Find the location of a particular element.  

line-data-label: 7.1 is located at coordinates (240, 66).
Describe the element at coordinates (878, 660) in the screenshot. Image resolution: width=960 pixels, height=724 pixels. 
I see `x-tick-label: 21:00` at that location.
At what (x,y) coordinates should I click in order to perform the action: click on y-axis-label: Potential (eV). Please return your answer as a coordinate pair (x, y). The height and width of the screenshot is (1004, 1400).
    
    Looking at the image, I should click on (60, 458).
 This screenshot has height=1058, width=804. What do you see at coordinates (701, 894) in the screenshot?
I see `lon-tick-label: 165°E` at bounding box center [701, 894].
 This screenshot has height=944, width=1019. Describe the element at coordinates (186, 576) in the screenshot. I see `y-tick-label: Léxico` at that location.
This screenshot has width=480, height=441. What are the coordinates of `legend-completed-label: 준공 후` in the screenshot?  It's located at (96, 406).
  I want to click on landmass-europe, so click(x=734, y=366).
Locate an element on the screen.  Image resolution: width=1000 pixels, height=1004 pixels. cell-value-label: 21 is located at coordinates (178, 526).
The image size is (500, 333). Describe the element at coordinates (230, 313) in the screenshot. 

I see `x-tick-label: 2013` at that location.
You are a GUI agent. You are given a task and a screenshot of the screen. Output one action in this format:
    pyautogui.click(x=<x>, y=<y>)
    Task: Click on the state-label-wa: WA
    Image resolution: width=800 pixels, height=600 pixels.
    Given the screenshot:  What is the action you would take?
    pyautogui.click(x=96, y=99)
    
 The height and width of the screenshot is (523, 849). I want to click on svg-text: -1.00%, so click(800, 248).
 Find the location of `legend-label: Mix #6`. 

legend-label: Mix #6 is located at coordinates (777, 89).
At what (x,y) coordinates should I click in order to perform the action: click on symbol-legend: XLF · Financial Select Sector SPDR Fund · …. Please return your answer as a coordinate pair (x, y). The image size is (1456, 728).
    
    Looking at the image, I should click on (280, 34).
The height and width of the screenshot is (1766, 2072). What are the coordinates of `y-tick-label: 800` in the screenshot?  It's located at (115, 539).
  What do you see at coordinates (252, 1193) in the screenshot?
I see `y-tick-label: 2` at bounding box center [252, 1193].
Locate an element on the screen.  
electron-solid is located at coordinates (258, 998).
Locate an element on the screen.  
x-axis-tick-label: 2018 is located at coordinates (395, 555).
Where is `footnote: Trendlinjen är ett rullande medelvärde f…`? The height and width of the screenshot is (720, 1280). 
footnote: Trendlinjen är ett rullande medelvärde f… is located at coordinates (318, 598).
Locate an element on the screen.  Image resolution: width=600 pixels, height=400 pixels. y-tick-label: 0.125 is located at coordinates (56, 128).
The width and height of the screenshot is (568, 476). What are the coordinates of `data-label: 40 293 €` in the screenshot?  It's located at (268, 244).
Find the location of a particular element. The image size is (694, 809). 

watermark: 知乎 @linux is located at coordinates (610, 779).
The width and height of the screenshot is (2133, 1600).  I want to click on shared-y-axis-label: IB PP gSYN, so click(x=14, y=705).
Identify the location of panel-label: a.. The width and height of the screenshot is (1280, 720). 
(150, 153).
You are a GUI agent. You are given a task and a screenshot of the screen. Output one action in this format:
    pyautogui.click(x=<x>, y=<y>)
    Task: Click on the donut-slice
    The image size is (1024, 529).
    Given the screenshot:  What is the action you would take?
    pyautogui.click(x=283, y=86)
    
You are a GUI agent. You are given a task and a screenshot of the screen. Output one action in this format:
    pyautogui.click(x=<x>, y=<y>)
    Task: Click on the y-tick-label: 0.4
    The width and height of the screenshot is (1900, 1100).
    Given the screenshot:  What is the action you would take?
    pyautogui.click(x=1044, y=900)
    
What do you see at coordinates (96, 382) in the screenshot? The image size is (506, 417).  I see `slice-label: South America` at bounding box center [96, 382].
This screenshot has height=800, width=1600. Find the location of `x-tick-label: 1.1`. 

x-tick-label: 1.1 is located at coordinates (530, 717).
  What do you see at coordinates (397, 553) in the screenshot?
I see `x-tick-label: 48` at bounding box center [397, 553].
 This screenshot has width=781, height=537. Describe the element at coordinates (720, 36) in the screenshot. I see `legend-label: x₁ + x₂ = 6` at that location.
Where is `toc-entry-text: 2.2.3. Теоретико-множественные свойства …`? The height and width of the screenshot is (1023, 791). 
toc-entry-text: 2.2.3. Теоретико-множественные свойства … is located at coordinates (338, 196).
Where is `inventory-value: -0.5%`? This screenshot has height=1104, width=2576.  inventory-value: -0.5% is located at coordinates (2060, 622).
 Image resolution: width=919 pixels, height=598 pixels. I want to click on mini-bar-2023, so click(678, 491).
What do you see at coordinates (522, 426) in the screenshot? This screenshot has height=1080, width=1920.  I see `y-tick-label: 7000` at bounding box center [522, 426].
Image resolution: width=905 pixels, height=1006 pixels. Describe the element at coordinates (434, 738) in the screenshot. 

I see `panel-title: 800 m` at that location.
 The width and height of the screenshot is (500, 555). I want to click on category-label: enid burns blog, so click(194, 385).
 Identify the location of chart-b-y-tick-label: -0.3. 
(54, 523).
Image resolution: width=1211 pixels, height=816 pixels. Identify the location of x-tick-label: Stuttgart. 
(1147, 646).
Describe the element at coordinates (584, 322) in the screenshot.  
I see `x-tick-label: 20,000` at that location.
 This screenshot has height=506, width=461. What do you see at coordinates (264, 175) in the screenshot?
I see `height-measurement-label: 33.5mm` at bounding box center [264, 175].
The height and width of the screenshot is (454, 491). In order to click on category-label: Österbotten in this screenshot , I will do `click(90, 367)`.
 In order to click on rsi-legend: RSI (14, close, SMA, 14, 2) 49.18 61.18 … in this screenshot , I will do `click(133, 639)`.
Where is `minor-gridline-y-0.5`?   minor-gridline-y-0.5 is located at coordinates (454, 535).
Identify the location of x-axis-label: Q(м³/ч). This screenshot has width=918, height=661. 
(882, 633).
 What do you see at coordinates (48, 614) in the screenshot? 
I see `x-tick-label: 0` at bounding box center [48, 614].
————————
◆ **Prompt**: Pull out every line of the rows above that contains the string "axis", matching case exactly.

◆ **Task response**:
At what (x,y) coordinates should I click in order to perform the action: click on y-axis-label: Potential (eV). Please return your answer as a coordinate pair (x, y). The height and width of the screenshot is (1004, 1400).
x-axis-tick-label: 2018 is located at coordinates (395, 555).
The width and height of the screenshot is (2133, 1600).  I want to click on shared-y-axis-label: IB PP gSYN, so click(x=14, y=705).
Identify the location of x-axis-label: Q(м³/ч). This screenshot has width=918, height=661. 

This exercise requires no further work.